Gutes Analysematerial finde sich beim „Lolspeak“, für den ein ganz bestimmtes fehlerhaftes Englisch verwendet wird, das sogar einer eigenen Grammatik folgt. Diesem Phänomen widmet sich ebenfalls ein eigenes Buchkapitel mit zahlreichen Beispielen: „Lilly wented outside and sawed da mouse“. Korrekt würde der Satz heißen: „Lilly went outside and saw the mouse.“

Storytelling und Soziolekte

Auch abseits von Wörtern und Grammatik lassen sich sprachliche Phänomene anhand von „Cat Content“ abhandeln, etwa beim Storytelling und der Intertextualität: Wie und welche Geschichten werden auf den Katzenprofilen erzählt und wie werden sie weitergetragen? Man kann laut der Soziolinguistin auch die Inhalte analysieren und was diese über die Gesellschaft aussagen: „Da merkt man beispielsweise, dass Tierrechte heute mehr Gewicht haben als früher.“

Soziolinguistisch interessant sei auch zu hinterfragen, warum Halter und Halterinnen ihre Katze auf eine ganz bestimmte Weise sprechen lassen. Laut Podhovnik meinen die meisten, dass der Tonfall eben genau zu ihrem Tier passe. Außerdem gebe es im Internet wie im echten Leben eine Art „Gruppensprech“, also einen eigenen Soziolekt, der in einer bestimmten Gruppe gesprochen wird. Die Sprachwissenschaftlerin ist selbst in mehreren virtuellen Katzengruppen aktiv, dort passe sie sich automatisch an die jeweilige Sprechweise an. Auch das sei ein bekanntes soziolinguistisches Phänomen.
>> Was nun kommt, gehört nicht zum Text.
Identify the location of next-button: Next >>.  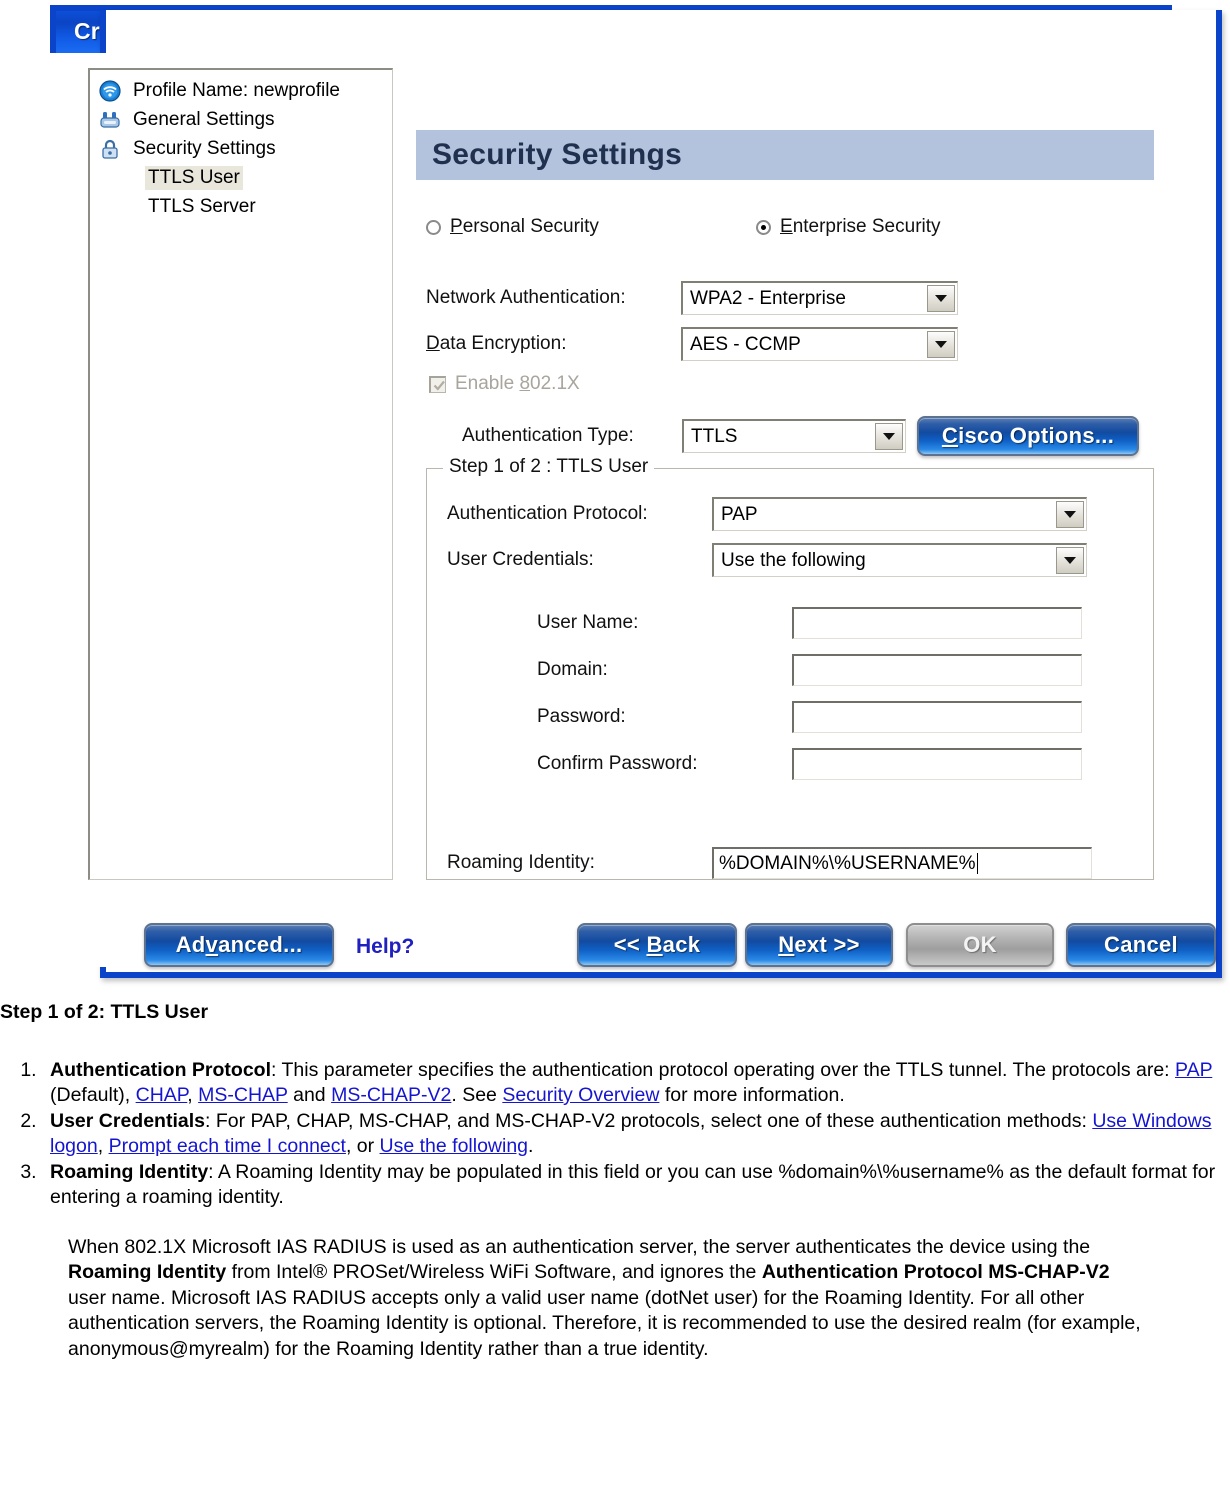
(819, 945).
YouTube-Video: Japanisch lernen mit Katze

Dass aus ihrem Steckenpferd jetzt ein Buch geworden ist, verdankt die Forscherin ebenfalls der Beliebtheit von Katzen. Nachdem sie festgestellt hatte, dass es wenig Literatur über „Cat Content“, aber unglaublich viel Material für eine Analyse gibt, trat sie mit ihrem Vorschlag an den Verlag Cambridge University Press heran. Die kontaktierte Lektorin entpuppte sich als „Cat Lady“ und fand die Idee super.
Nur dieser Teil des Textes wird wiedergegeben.